Kashgari’s persecution also marks an effort by Saudi Arabia’s leaders to shore up support from within the halls of religious authority. The royal family has long leaned on the country’s senior clerics to stamp its temporal power with the imprimatur of religious legitimacy. But many in the kingdom see through the claim. Pious and agnostic alike consider the royal family corrupt and irreverent. It is commonly held that Riyadh’s assertion of Islamic authority is spurious, a fiction that the government peddles as an excuse to protect its personal fortunes and power. Whether genuine or not, the result has been the empowerment of a class of religious scholars who are committed to protecting their own authority.

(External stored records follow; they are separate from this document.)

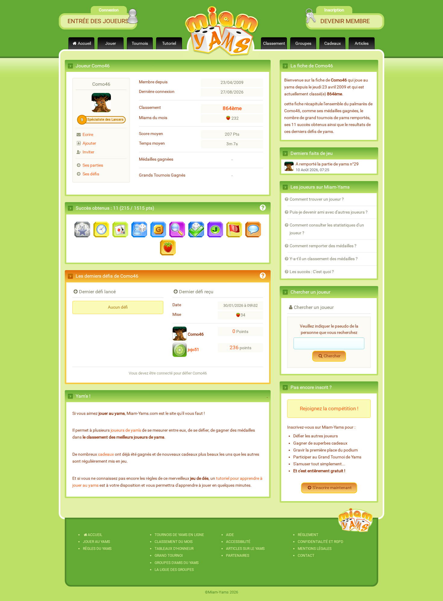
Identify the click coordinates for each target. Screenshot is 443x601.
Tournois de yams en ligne (179, 535)
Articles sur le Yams (245, 549)
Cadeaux (332, 43)
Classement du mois (174, 542)
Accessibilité (238, 542)
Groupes (303, 43)
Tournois (140, 43)
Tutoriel (169, 43)
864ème (232, 108)
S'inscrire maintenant (332, 487)
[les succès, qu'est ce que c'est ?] (263, 208)
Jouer (110, 43)
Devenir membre (345, 21)
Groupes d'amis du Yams (177, 563)
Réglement (308, 535)
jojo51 (193, 349)
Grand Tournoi (169, 555)
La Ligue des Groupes (174, 570)
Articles (362, 43)
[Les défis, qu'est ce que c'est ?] (263, 276)
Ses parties (93, 165)
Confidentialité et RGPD (320, 542)
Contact (306, 555)
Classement (274, 43)
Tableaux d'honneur (174, 549)
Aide (230, 535)
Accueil (84, 43)
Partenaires (237, 555)
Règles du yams (97, 549)
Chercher (332, 356)
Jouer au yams (96, 542)
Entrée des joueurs (98, 21)
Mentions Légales (314, 549)
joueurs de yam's (126, 430)
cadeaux (106, 454)
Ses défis (91, 174)
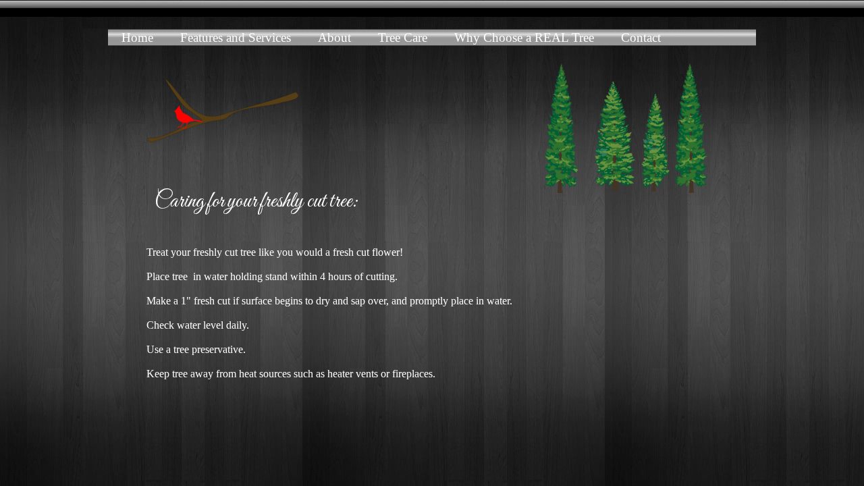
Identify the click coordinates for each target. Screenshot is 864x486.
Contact (641, 37)
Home (137, 37)
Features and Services (235, 37)
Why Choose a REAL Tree (524, 37)
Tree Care (402, 37)
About (334, 37)
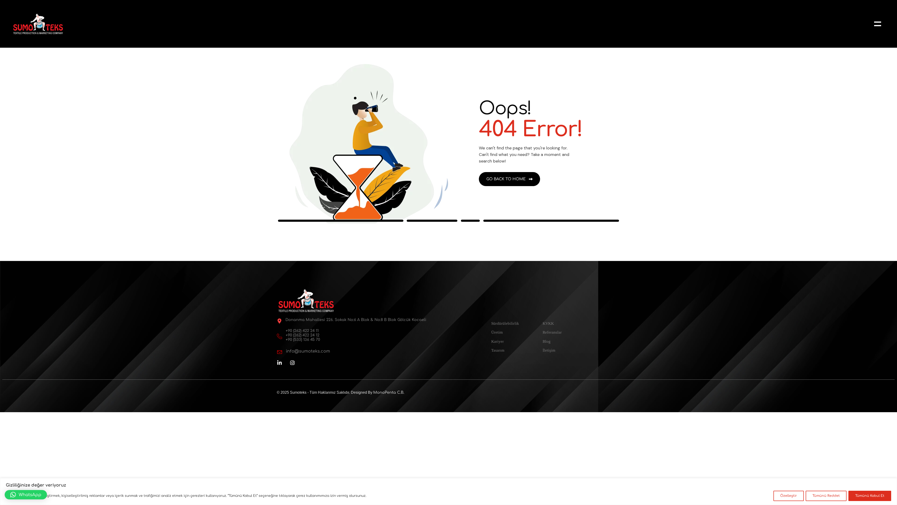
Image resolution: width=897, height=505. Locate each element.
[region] (448, 491)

The Saudi-scholar alliance has proven a devil’s bargain at times. Over the past three decades these frustrations have generated significant challenges to the regime, with outspoken clerics periodically targeting the government for its infidelities. Mindful of this, the kingdom’s leaders regularly seek opportunities to placate potential critics in the mosques. In doing so, they have assured the rise of a clerical class that is simultaneously a pillar of support and a potential threat. An unfortunate consequence of this arrangement has been the de facto encouragement of extreme figures at the expense of more reasoned voices.
As the drama surrounding Kashgari unfolded Nasser al-Omar, a particularly odious scholar with a history of calumny, emerged as the leading figure in his public persecution. Al-Omar’s radical credentials are considerable. In the 1990s he was an advocate of an especially shrill anti-Shiite sectarianism, a sentiment that is deeply entrenched in Saudi society today. More important, he is part of a generation of scholars that has openly questioned the fitness of the Al Saud to rule. In a video commentary that quickly went viral, al-Omar broke down in tears as he called for Kashgari’s execution. Al-Omar tapped into widespread sentiment, but his visibility and the government’s accommodation of figures like him speaks directly to both the cravenness of the government’s agenda as well as royal anxiety about the potential for the clergy to rally against the crown.
Hamza Kashgari, then, is a sacrifice the royal family is not just willing to make, but that its continued power depends on. In the torrent of invective and recrimination that has swept through Saudi Arabia in recent weeks, the country’s rulers no doubt find comfort in pitting its citizens against one another. Better to encourage culture wars than allow critics to direct their ire toward the seat of power.